What is needed is an exact copy of the lines from the line holding "This screenshot has height=418, width=203." through the end of the material, with no other lines and no pictures.

· · ·

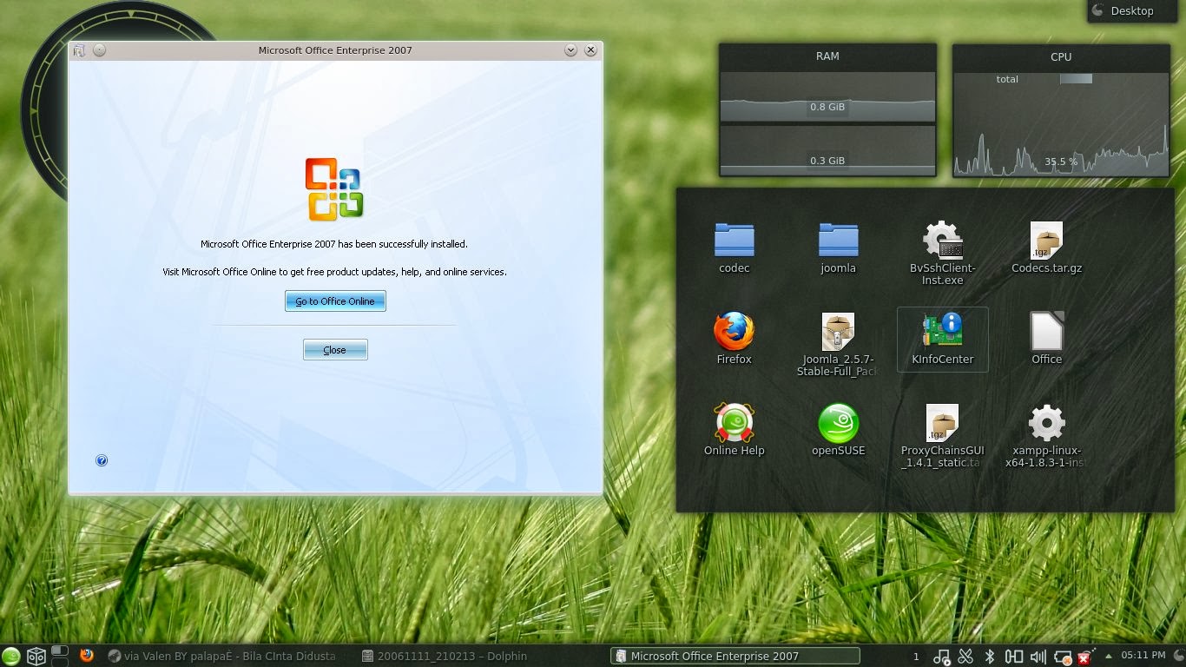The image size is (1186, 667).
Task: Open the installer window's titlebar menu
Action: (x=79, y=50)
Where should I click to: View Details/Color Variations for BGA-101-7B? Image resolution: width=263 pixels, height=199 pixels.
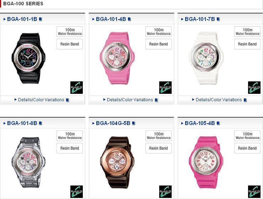click(x=219, y=100)
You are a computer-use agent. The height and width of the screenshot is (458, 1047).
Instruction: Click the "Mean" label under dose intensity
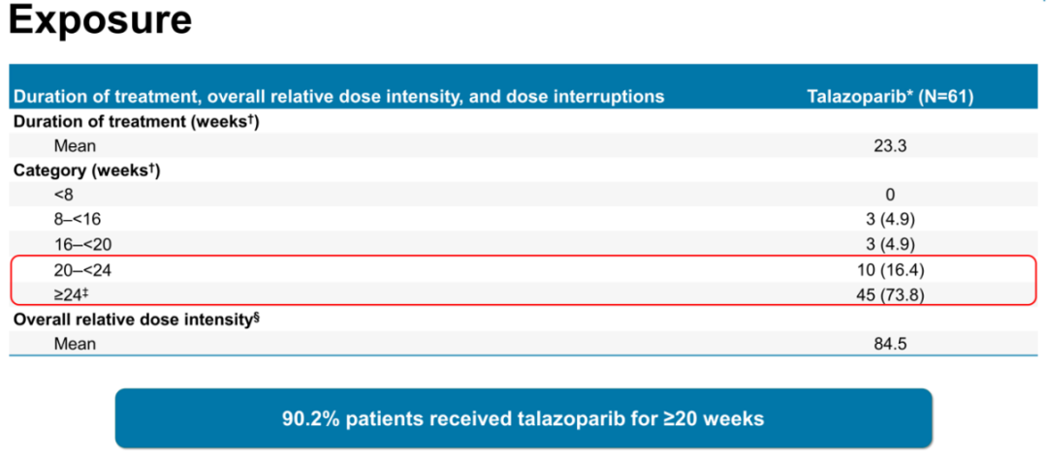coord(74,343)
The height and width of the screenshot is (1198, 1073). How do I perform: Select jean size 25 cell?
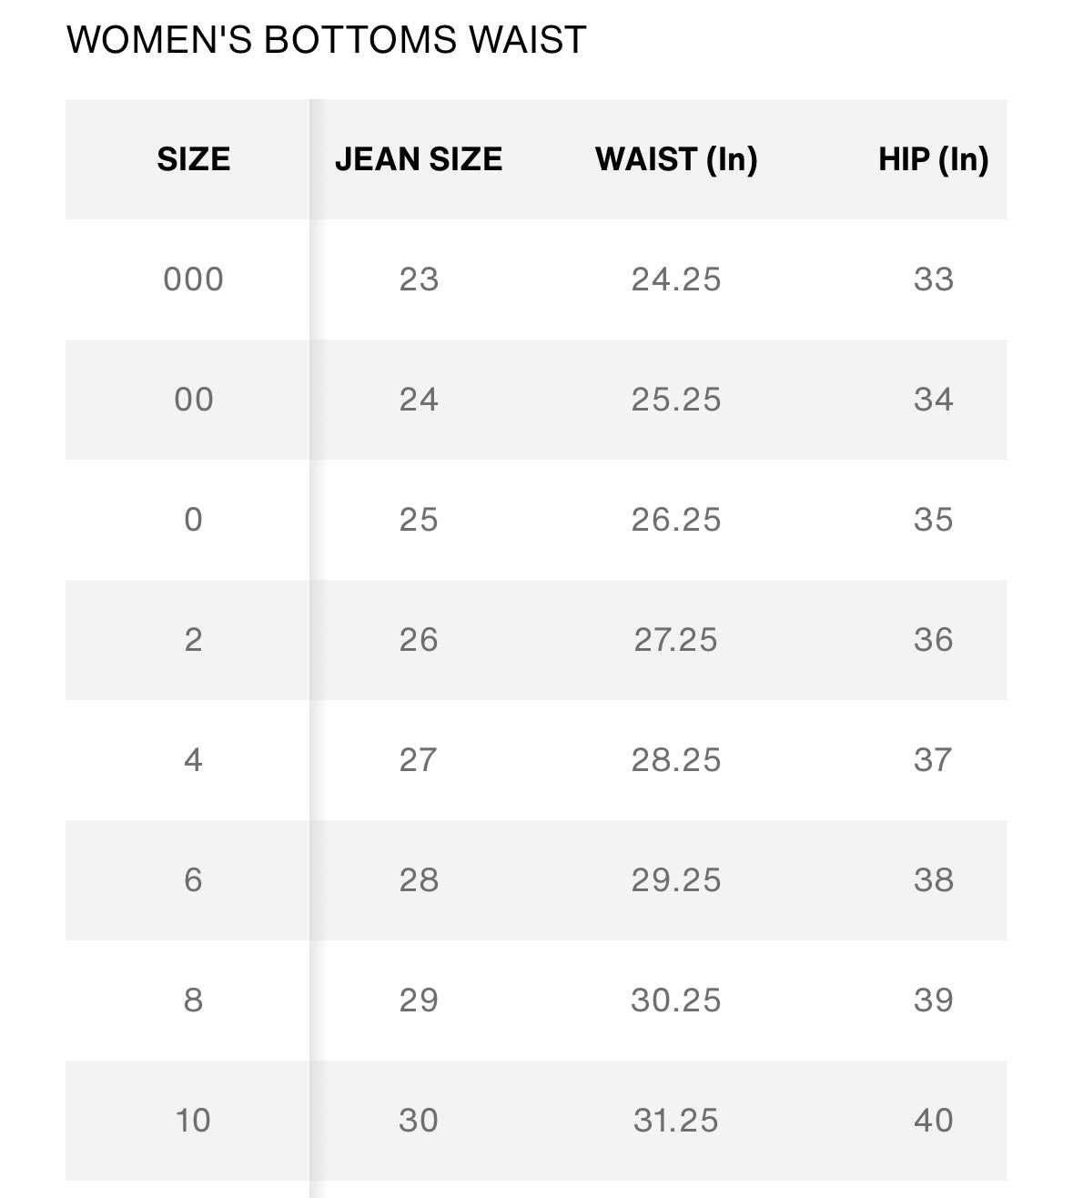click(x=419, y=520)
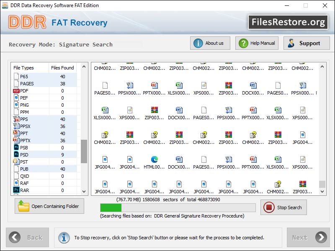335x251 pixels.
Task: Open the PAGES0 recovered file icon
Action: [x=105, y=86]
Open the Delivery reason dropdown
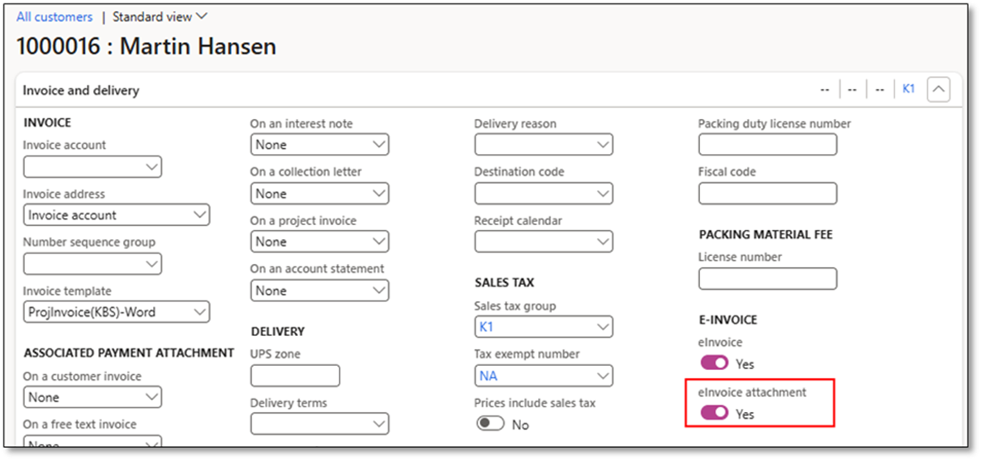This screenshot has height=460, width=982. coord(543,145)
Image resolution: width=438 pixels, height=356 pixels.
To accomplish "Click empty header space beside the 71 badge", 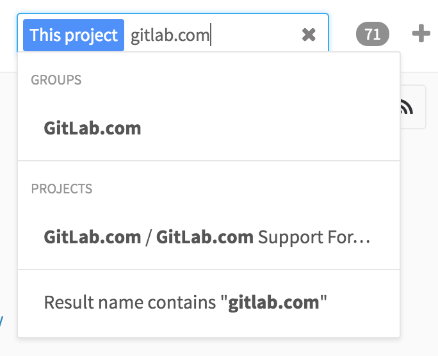I will (343, 34).
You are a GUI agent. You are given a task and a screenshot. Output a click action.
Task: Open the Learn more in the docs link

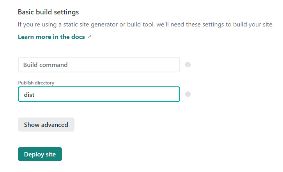[x=51, y=37]
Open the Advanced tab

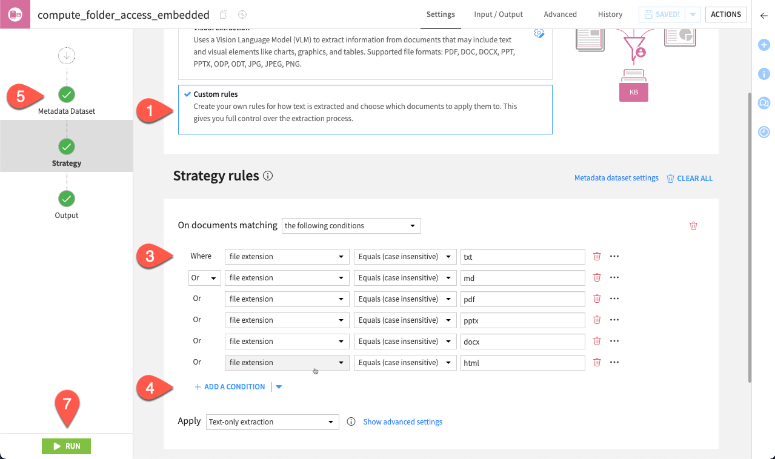pyautogui.click(x=560, y=15)
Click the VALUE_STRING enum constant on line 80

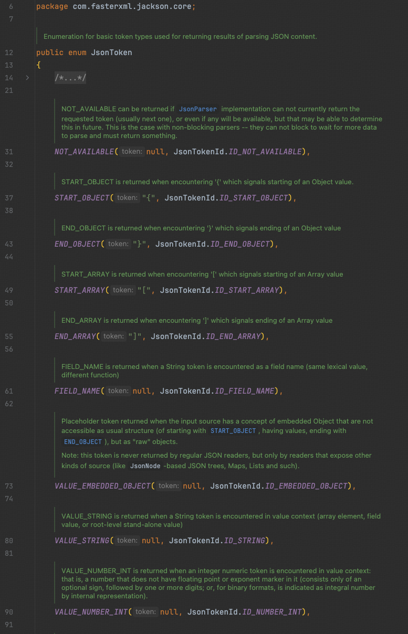click(x=81, y=541)
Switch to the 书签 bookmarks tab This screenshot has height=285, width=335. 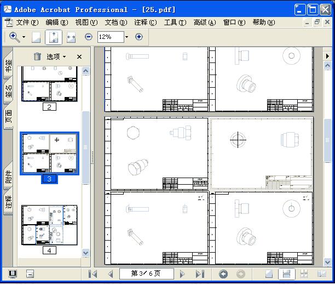(8, 65)
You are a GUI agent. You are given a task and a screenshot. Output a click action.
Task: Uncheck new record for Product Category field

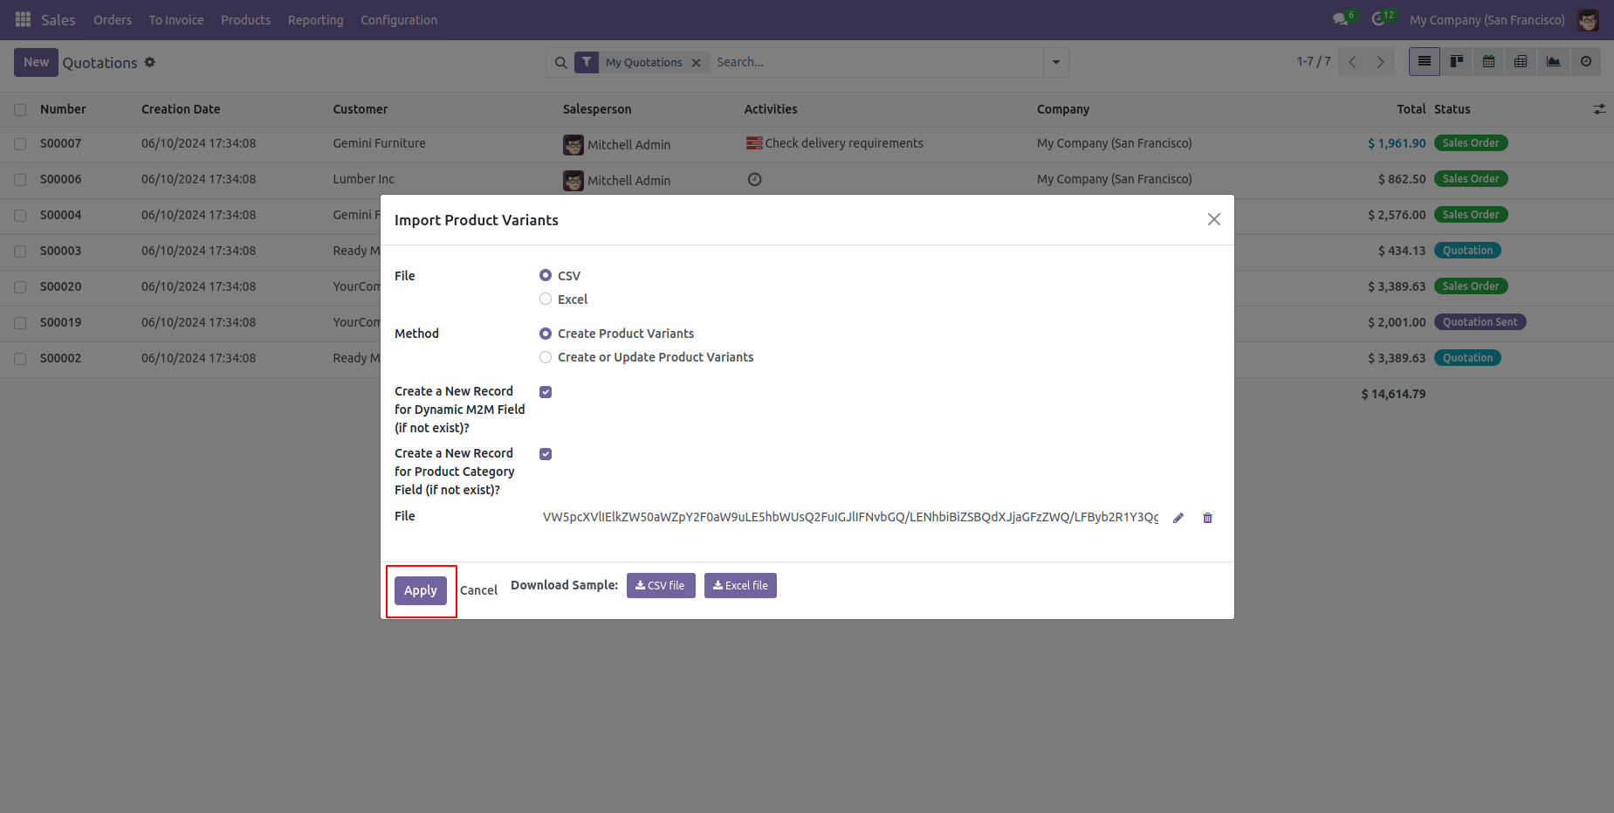pos(546,454)
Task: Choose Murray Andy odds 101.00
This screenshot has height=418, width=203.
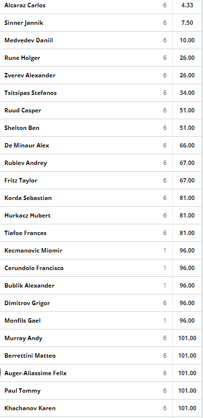Action: click(x=187, y=338)
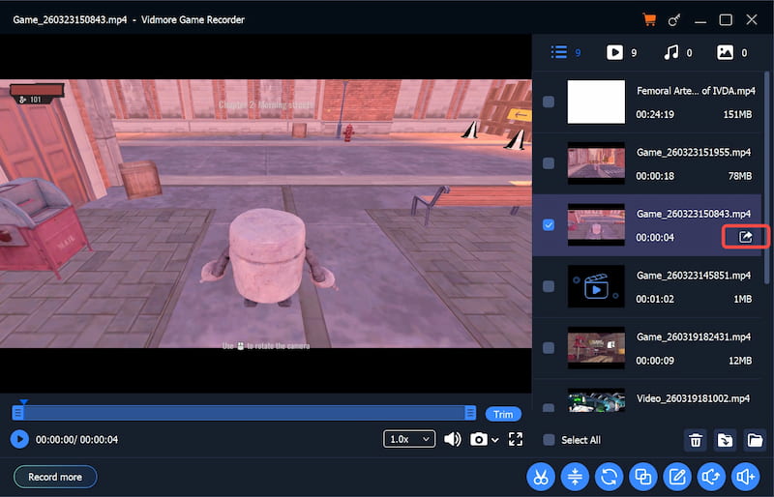This screenshot has height=497, width=774.
Task: Delete selected recording with trash icon
Action: pyautogui.click(x=695, y=440)
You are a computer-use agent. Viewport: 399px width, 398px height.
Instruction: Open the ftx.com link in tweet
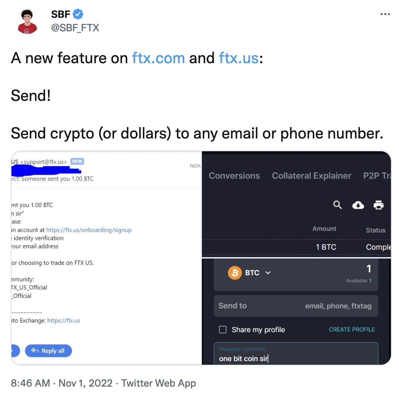pyautogui.click(x=158, y=58)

· · ·

EXERCISE OUTPUT:
This screenshot has height=418, width=203.
Action: click(x=187, y=338)
This screenshot has height=497, width=774.
Task: Delete selected recording with trash icon
Action: pyautogui.click(x=695, y=440)
You are a computer-use agent. Viewport: 399px width, 398px height.
Instruction: Open the ftx.com link in tweet
pyautogui.click(x=158, y=58)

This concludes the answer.